* ACTIONS TO TAKE
- A) According to the interview with Kate Sable, at which university did Sable complete graduate studies?
- B) Write the next part of the interview with Kate Sable, beginning after its final paragraph.

*** TEXT UNDER STUDY

Interview Between Kate Sable and Amy Boone-McCreesh
June, 2021
A: Where are you from?
K: I grew up in Southwestern Virginia, in a small town called Narrows. My parents were transplants to the area; my Mom is from Stony Brook, New York and my Dad is from the DC area. They met at a small private college nearby, and never left the area. It’s a picturesque place, but a little isolated.

How long have you been in your current studio?
I’ve been here about four years, and I’ve had a studio in Reston since I left DC in 2010. I did my graduate studies at American University and moved to Reston after completing my MFA. This is my second in-home studio in Reston.

What would you say your work is about? What are you trying to do?
I am a process-led Abstract painter, although what I’m trying to accomplish out of my painting efforts aren’t necessarily always dependent on what the image becomes, because I’m less of an image maker and more of an explorer and analyzer of the material. I spend the majority of my time trying to figure out what I want the painting to become, mapping out various motivations or interests, and letting them turn into actual paintings by way of the process.
I think a lot about the formal nature of being a maker of paintings, but my work is still very much rooted in the things that motivate me to make work, in that I’m constantly recording that motivation onto a surface. So to me, the paintings themselves often feel like little maps of the day. I’m very interested in color, shape, and materiality, and I quite enjoy when a viewer finds universal things to pull out of one of my paintings, but that’s not really where my interests lie. I used to struggle with the fact that I’m not hyper-focused on a solid underlying theme, but I have so many things I’d like to do in a single painting, that my desire to create in an immediate, emotive way outweighs any interest I have in creating a truly thematic body of work. With that said, I do think a lot about touch and physicality and how those concepts relate to each other and to my chosen medium, so they often come up in my paintings.

******
*** EXTRACTED DATA

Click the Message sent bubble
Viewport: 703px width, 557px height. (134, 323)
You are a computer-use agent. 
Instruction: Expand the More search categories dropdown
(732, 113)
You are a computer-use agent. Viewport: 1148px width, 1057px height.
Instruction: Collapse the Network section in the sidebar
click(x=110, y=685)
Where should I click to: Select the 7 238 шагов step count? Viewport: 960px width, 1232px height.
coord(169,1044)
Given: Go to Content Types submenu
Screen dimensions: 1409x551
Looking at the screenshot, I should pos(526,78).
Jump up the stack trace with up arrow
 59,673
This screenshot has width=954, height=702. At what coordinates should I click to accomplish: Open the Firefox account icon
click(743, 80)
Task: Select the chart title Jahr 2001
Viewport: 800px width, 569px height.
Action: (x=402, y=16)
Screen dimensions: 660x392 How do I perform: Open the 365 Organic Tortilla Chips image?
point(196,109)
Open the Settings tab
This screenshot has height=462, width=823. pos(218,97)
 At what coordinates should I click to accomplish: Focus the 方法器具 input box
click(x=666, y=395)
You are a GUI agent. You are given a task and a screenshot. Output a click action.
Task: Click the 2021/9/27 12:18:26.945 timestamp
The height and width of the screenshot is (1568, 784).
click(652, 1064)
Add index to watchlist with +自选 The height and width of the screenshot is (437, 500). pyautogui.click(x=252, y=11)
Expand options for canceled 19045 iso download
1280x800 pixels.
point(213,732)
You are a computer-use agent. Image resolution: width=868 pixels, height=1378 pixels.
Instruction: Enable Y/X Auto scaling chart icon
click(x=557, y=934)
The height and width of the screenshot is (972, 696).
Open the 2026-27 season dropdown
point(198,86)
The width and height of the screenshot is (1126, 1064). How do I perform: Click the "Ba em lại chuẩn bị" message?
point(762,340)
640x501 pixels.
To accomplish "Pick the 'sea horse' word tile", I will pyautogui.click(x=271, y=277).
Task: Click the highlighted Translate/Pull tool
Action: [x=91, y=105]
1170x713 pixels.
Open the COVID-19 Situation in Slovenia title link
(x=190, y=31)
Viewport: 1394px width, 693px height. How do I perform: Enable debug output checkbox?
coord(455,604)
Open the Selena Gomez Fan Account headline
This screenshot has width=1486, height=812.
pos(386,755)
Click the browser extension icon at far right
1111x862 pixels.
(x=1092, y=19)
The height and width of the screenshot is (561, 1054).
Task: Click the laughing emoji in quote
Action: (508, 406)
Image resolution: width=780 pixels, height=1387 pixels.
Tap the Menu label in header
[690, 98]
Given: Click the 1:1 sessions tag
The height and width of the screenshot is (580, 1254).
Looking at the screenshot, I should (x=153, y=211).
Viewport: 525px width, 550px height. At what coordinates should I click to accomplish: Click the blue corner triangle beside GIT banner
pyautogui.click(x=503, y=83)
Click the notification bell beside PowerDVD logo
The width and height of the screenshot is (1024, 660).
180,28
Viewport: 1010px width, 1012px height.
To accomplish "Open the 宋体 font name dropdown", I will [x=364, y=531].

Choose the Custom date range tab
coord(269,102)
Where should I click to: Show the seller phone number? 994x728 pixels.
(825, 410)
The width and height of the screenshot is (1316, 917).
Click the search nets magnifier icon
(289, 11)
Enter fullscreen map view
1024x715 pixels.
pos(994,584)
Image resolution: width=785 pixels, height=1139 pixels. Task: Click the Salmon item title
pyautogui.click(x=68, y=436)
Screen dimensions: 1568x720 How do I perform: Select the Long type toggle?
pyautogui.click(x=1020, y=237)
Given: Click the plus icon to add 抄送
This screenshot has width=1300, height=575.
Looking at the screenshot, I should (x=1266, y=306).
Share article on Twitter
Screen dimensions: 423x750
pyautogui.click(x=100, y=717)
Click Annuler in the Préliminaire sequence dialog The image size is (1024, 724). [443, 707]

******

* RESPONSES PER TASK
- A) American University

- B)
There’s always a part of me that wants to keep remaking the work I’ve invested so much energy in understanding, but I end up accidentally making a painting that’s different albeit exciting, vulnerable and uncomfortable. The question is always if I should embrace that or push it away, and I always seem to lean towards embracing that new arena.
I get both excited and bummed when I’ve hit that point. I’m in one of those moments right now because I’ve reached a place where I know the steps to make my work, and I know what the paintings are about, and I know how to keep making them. I answered a lot of the questions I’d been asking, and the work from my last show mostly make sense to me on a personal level, but I went and made a painting almost directly after that show went up that had nothing to do with all of those ideas. I guess it’s like, I answered a series of questions and now it’s led me down another spiral and I’ve set myself up to be uncomfortable again.
Your painting vocabulary feels rooted in patterns and repetition, but also seems very fresh and intuitive. How long do you typically work on each piece and how much is planned vs reacting to decision making?
I love that you have that reading of the paintings. The aspect of it feeling so immediate and done so quickly is interesting and very desirable to me, because mostly, they’re definitely not quick paintings! But I really love when a painting has that feeling.
At an early age, I very much wanted to be a painter. I didn’t have a clue what that meant, I just felt that it was what I was going to do. So in undergrad I took that first Intro to Painting class and watched my professor mix paint. There was no question about the fact that I’d be doing that for the rest of my life. However, it took a very long time for me to get to a place where my need to use the material as a tool to understand everything around me, in terms of personal narrative, emotional labor, connectivity began to be effective, or efficient in any way.
I might posture to say that painting has always been a meditation for me, even if we go back to thinking about undergrad still life or figurative paintings. There has always been something about that material that does something for me that nothing else could. Words always fail me; I’m simply terrible with words. And, from the other direction, nothing quite satisfies me as much as looking at a painting. So from very early on, that whole language was very impactful.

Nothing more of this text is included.